▶ [Complete the following]:
1: From the passage on World Heritage inscriptions, quote the stretch from "On the whole" through "and economic development.".
2: Answer these questions from the passage on World Heritage inscriptions:
(a) How many regions is the World Heritage list divided into?
(b) How many years does the African region have without any increase?
(c) In what year was the Keynes Resolution amended to allow up to two sites per Contracting Party each year?

▶ [Extract provided]:

-=-=-=-=-

There is an obvious corresponding relationship between the number of new inscription heritage sites and global or regional political, economic or policy events over time. For example, the drastic changes in Eastern Europe in approximately 1988 and the restructuring of the global order corresponded to the low annual increment in 1989. Additionally, the promulgation of the “Keynes Resolution” in 2000 resulted in a significant decrease in the annual increment from 2000 to 2002 and the subsequent microwave dynamic development stage. The "No more than one heritage declaration per year by the Contracting Parties with existing projects" regulation in the Keynes Resolution and the "Up to two World Heritage sites to be declared by the Contracting Parties each year" in the amendment to the Keynes Resolution in 2004 have played important roles.

On the whole (Fig. 2), global political and policy factors have had great and long-term impacts on the annual increment of new heritage sites. When economic factors fluctuate, the impact on the annual increment of heritage is small and short-term.

Spatial–temporal distribution of world cultural heritage at regional and national scales

The World Heritage list is divided into five regions: Asia and the Pacific, Europe and North America, Africa, Latin America and the Caribbean, and Arab regions. Among them, the Arab region is listed separately. Europe and North America are merged, and Latin America and the Caribbean are merged into one region, reflecting the consistency of regional cultural identity, political alliances, and economic development.

According to the distribution of the annual increment of WC in different regions (Fig. 3), there are 18 and 10 years without any increases in the African and the Arab regions, respectively. There were increases concentrated in 1992–2001 in Europe and North America, Latin America and the Caribbean, and the Asia and the Pacific region. Newly added amounts are concentrated after 2003, accounting for half of the total number of regions. The imbalance of the number of newly added heritage sites among the above regions over time reflects the differences in the degree of attention given by the different regions to world cultural heritage and the regional influence of World Heritage policies.

-=-=-=-=-

▶ [Data entries]:
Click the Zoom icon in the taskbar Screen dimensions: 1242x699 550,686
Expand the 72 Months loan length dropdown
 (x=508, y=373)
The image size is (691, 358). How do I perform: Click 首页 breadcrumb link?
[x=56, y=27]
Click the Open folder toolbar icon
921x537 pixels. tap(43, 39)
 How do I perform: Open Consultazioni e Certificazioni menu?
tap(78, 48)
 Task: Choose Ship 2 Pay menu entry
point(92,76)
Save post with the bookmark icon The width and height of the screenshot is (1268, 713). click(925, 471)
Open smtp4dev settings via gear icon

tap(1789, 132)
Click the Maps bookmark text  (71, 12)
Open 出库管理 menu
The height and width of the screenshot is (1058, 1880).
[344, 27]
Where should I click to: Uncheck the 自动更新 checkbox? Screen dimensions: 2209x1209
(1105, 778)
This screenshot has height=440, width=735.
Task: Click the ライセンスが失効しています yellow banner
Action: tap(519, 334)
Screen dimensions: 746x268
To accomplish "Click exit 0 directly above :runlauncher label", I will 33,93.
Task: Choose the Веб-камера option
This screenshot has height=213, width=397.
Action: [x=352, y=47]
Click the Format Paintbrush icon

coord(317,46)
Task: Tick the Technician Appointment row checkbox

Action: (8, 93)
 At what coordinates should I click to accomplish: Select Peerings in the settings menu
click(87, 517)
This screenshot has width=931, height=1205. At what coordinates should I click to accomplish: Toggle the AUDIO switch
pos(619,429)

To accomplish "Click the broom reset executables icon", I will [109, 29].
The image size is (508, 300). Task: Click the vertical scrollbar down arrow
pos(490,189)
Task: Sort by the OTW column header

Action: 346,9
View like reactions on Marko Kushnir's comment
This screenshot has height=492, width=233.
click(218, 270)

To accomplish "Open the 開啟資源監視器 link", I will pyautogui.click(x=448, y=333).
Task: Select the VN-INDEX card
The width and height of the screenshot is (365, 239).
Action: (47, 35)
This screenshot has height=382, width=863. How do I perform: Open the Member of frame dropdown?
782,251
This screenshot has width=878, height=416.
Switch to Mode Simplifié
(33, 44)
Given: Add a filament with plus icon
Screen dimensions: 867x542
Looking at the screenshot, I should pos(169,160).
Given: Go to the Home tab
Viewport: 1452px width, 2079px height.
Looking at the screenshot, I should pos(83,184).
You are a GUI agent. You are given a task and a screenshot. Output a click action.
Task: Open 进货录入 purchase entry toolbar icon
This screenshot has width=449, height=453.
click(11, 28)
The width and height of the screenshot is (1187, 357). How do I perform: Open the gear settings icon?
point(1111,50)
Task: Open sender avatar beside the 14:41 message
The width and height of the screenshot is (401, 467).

-=-=-=-=-

▶ [Answer set]:
1:
On the whole (Fig. 2), global political and policy factors have had great and long-term impacts on the annual increment of new heritage sites. When economic factors fluctuate, the impact on the annual increment of heritage is small and short-term.

Spatial–temporal distribution of world cultural heritage at regional and national scales

The World Heritage list is divided into five regions: Asia and the Pacific, Europe and North America, Africa, Latin America and the Caribbean, and Arab regions. Among them, the Arab region is listed separately. Europe and North America are merged, and Latin America and the Caribbean are merged into one region, reflecting the consistency of regional cultural identity, political alliances, and economic development.

2:
(a) Five.
(b) 18 years.
(c) 2004.